In contrast, fellow TAG member Mark Harrington attended most of the same scientific meetings over the years and made a different choice: take nothing. Until this summer, Harrington looked at the data on each of, as he puts it, "the drug du jours" and decided none looked good enough. When AZT monotherapy was in vogue, Harrington said no. When AZT / ddI dual therapy was hot, Harrington still said no. And he kept rejecting the options until this year.
Since August, Harrington has been taking the same triple-combination cocktail as Cox, but with markedly different results. In just four months, his viral load has gone from 200,000 particles per droplet to undetectable levels. And his CD4 count has doubled from 159 to 320. He feels terrific.
"I think both Mark and I agree that how we ended up in our respective positions was entirely accidental," Cox says. "None of us would say that having access to the best available scientific information every step of the way has helped us particularly.

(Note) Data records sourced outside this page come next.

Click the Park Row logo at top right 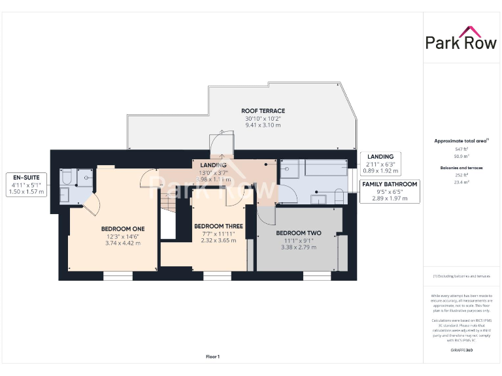pyautogui.click(x=461, y=39)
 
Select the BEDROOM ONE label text pyautogui.click(x=123, y=228)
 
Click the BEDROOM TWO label pyautogui.click(x=298, y=233)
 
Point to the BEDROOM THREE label pyautogui.click(x=218, y=226)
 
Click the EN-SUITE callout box pyautogui.click(x=25, y=184)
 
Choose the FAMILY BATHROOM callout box pyautogui.click(x=390, y=193)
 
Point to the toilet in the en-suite pyautogui.click(x=67, y=178)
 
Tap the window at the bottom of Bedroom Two pyautogui.click(x=316, y=276)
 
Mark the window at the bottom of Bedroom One pyautogui.click(x=118, y=276)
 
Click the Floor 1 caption pyautogui.click(x=212, y=356)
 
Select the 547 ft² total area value pyautogui.click(x=461, y=149)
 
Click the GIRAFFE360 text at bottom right pyautogui.click(x=461, y=351)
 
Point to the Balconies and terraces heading pyautogui.click(x=461, y=168)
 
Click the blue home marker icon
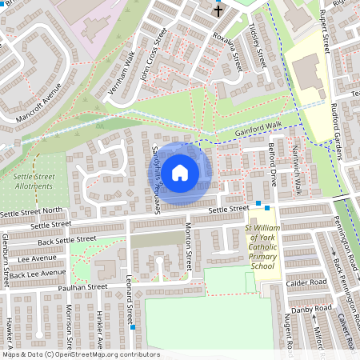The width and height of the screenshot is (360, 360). (x=180, y=172)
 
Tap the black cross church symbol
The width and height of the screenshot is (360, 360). (x=218, y=11)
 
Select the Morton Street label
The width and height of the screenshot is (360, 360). (x=190, y=251)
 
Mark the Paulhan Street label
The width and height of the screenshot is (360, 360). (x=77, y=286)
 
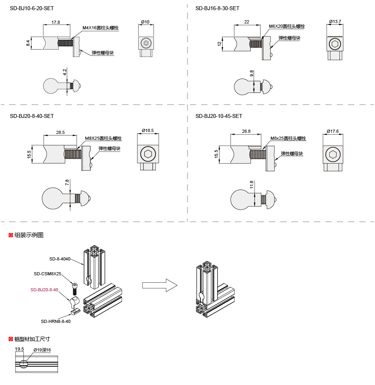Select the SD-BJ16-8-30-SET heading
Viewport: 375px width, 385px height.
pyautogui.click(x=217, y=8)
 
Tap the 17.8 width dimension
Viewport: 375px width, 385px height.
pyautogui.click(x=55, y=22)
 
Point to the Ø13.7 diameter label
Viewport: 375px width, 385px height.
pyautogui.click(x=335, y=21)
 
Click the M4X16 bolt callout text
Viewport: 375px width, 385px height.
pyautogui.click(x=100, y=28)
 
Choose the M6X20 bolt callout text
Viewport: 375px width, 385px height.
pyautogui.click(x=286, y=26)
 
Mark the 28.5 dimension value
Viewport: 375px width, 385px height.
pyautogui.click(x=60, y=132)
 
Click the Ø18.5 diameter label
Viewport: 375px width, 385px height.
pyautogui.click(x=148, y=130)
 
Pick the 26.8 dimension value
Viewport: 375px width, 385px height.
pyautogui.click(x=246, y=131)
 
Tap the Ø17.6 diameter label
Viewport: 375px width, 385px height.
pyautogui.click(x=333, y=131)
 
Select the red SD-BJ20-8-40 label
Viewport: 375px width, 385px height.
pyautogui.click(x=44, y=290)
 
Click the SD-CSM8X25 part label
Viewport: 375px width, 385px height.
pyautogui.click(x=47, y=274)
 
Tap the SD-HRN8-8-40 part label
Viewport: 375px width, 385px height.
pyautogui.click(x=55, y=321)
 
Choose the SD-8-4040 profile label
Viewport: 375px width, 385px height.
pyautogui.click(x=59, y=259)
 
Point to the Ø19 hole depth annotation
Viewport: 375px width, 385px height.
pyautogui.click(x=42, y=350)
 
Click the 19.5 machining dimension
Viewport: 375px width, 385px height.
pyautogui.click(x=20, y=349)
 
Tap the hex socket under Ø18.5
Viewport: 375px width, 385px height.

Professional judgment has consistently been way out in front of evidence."
At a recent meeting on development of new standards of care for HIV, Cox listened to Mellors' confident rendition of an appropriate recipe for treatment. And then the young activist exploded.
"When 3TC came out," Cox said, pointing to Mellors and other scientists in the room, "you and you and you all said the results were stunning. And you told us all to go on 3TC plus AZT. That was last year. And now it turns out that 3TC promotes cross resistance. And now our options are severely limited because of resistance. We suffer terribly from hubris!"
The Rockefeller Foundation's point man on AIDS, Seth Berkley, stands back and analyzes the situation, then concludes, "We're going to need many more generations of drugs because of resistance, and they're going to get ever more expensive."
At some point, Berkley says, America has to recognize that this entire approach isn't cost-effective.
Assuming, conservatively, that 250,000 Americans, or a quarter of the current estimated HIV-positive population, take combination-drug therapy for an average of 35 years each, at an annual cost of $25,000 for drugs and associated tests, by 2031, the American tally would theoretically be $218 billion.
Becoming Resistant / How HIV can become resistant to drugs:
1. Without drug treatment, about 100 billion HIV are made daily in an infected person's body.
2. Treatment with a combination of three drugs reduces HIV production to the point where very few viruses can be found in a person's body.
3. But if the treatment is not potent enough, or if a person fails to take the drugs regularly, HIV quickly reproduces and swarms back into the bloodstream.
4. HIV is very sloppy. When it makes copies of its genes, the virus makes many mistakes, producing thousands of mutant HIV every day.
5. If such random mutations help make the virus resistant to a person's drugs, the mutant population will quickly grow and soon outnumber normal HIV cells.
6. Changing drugs also may lead to the production of mutants that have made more than 10-15 such advantageous errors in replication and may be able to resist all available treatments.